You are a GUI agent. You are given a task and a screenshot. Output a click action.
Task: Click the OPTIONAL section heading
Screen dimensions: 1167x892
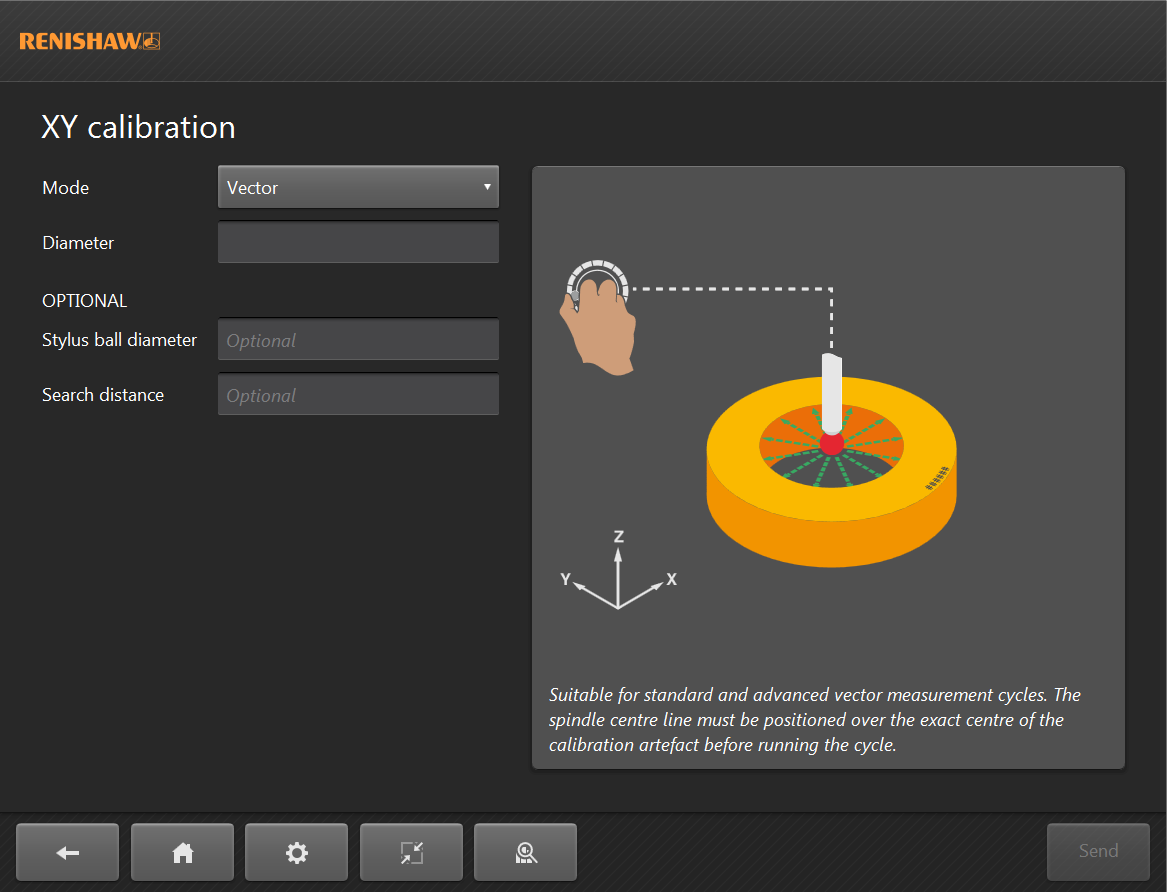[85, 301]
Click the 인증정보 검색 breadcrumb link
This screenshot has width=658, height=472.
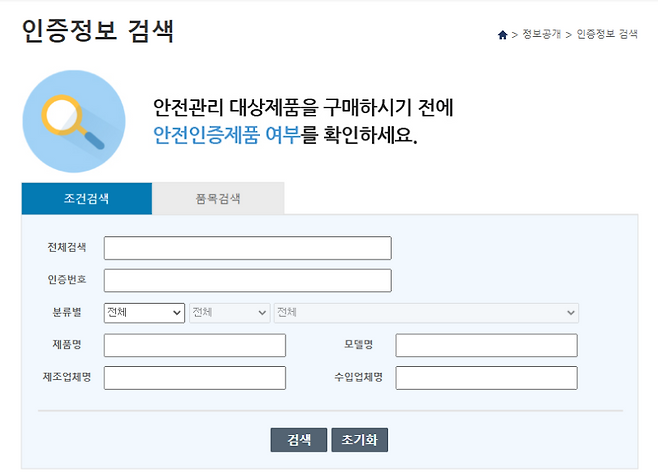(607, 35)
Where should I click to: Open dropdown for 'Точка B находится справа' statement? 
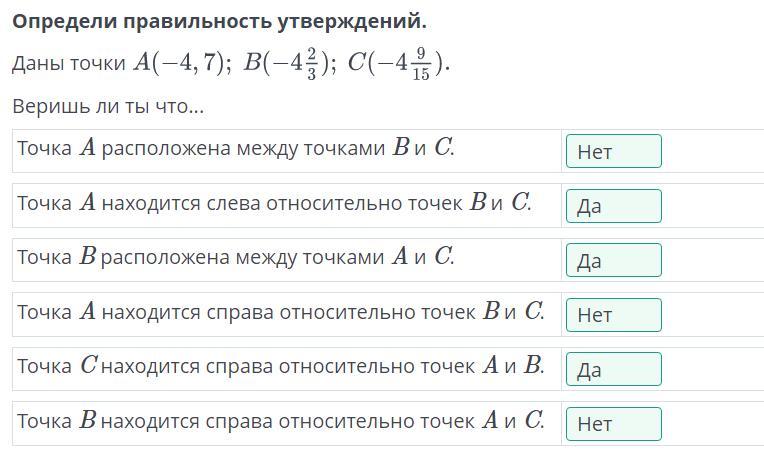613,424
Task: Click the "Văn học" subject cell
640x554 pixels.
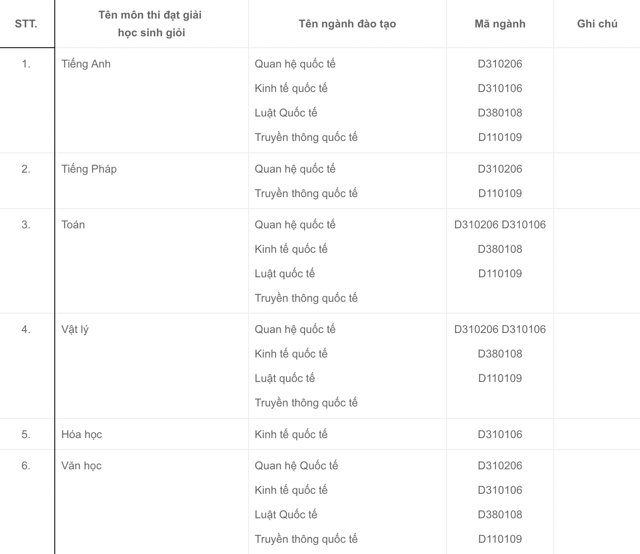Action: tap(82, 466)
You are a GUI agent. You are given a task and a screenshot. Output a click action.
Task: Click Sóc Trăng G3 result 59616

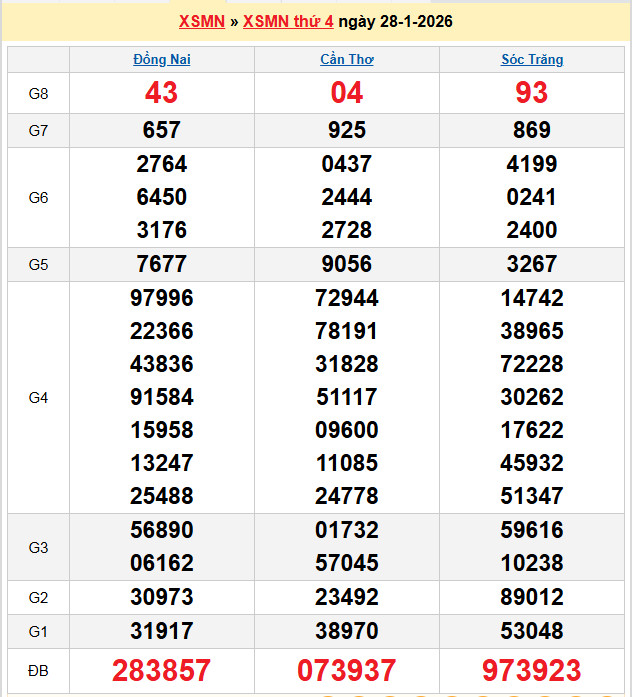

· · · · · · ·

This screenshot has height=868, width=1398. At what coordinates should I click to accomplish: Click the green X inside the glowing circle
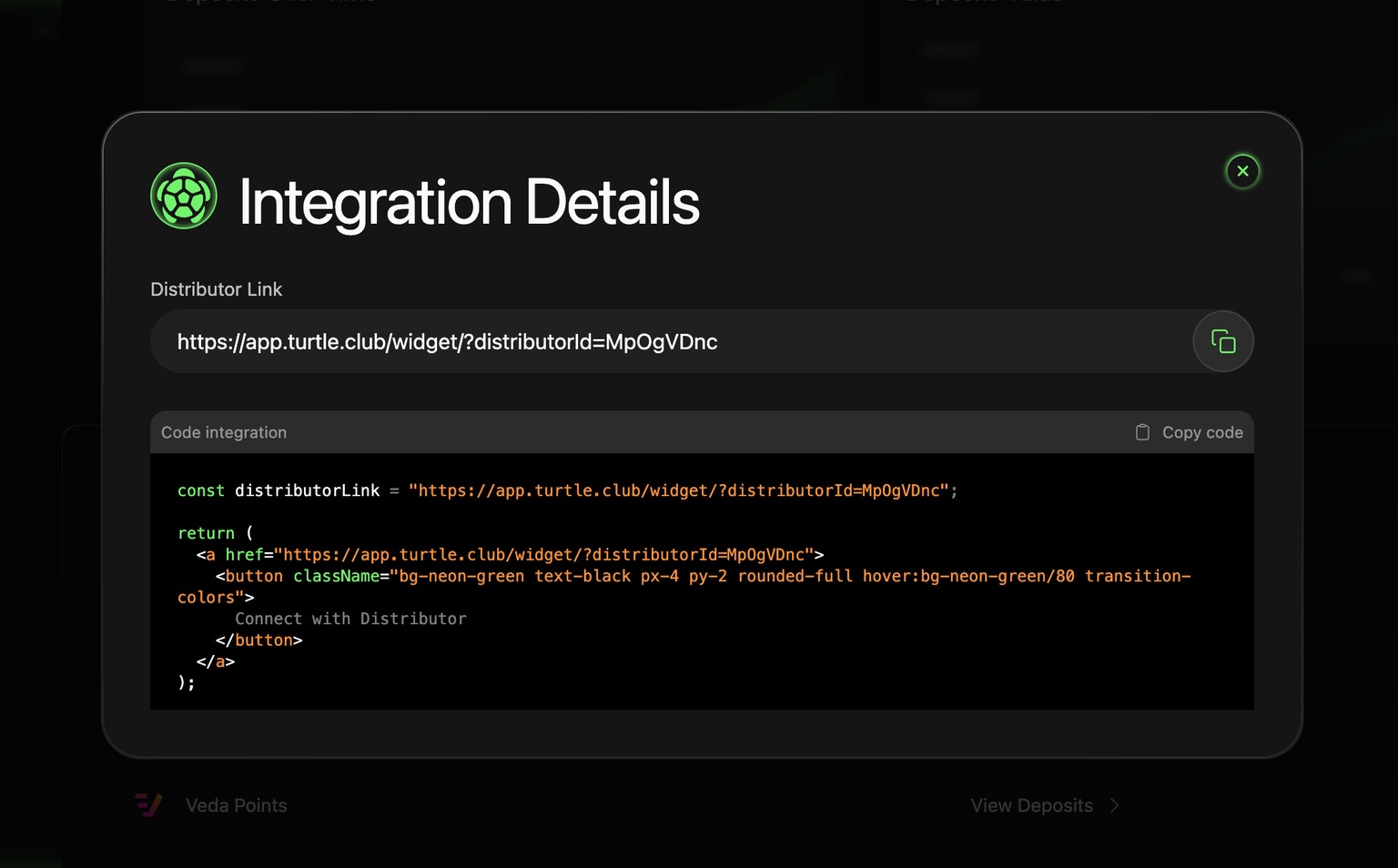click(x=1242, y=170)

· · · · · · ·

* [Work required] Only the lines above from the one containing "Task: Click the OPTIONAL section heading" through the one containing "Task: Click Sóc Trăng G3 result 59616" should be returned, verbatim and inclusive, with pictures excluded.

* [Your response]
Task: Click the OPTIONAL section heading
Screen dimensions: 1167x892
[85, 301]
Click the 인증정보 검색 breadcrumb link
This screenshot has width=658, height=472.
(607, 35)
Where should I click to: Open dropdown for 'Точка B находится справа' statement? 
613,424
Task: Click the "Văn học" subject cell
640x554 pixels.
Action: tap(82, 466)
You are a GUI agent. You are given a task and a screenshot. Output a click action.
Task: Click Sóc Trăng G3 result 59616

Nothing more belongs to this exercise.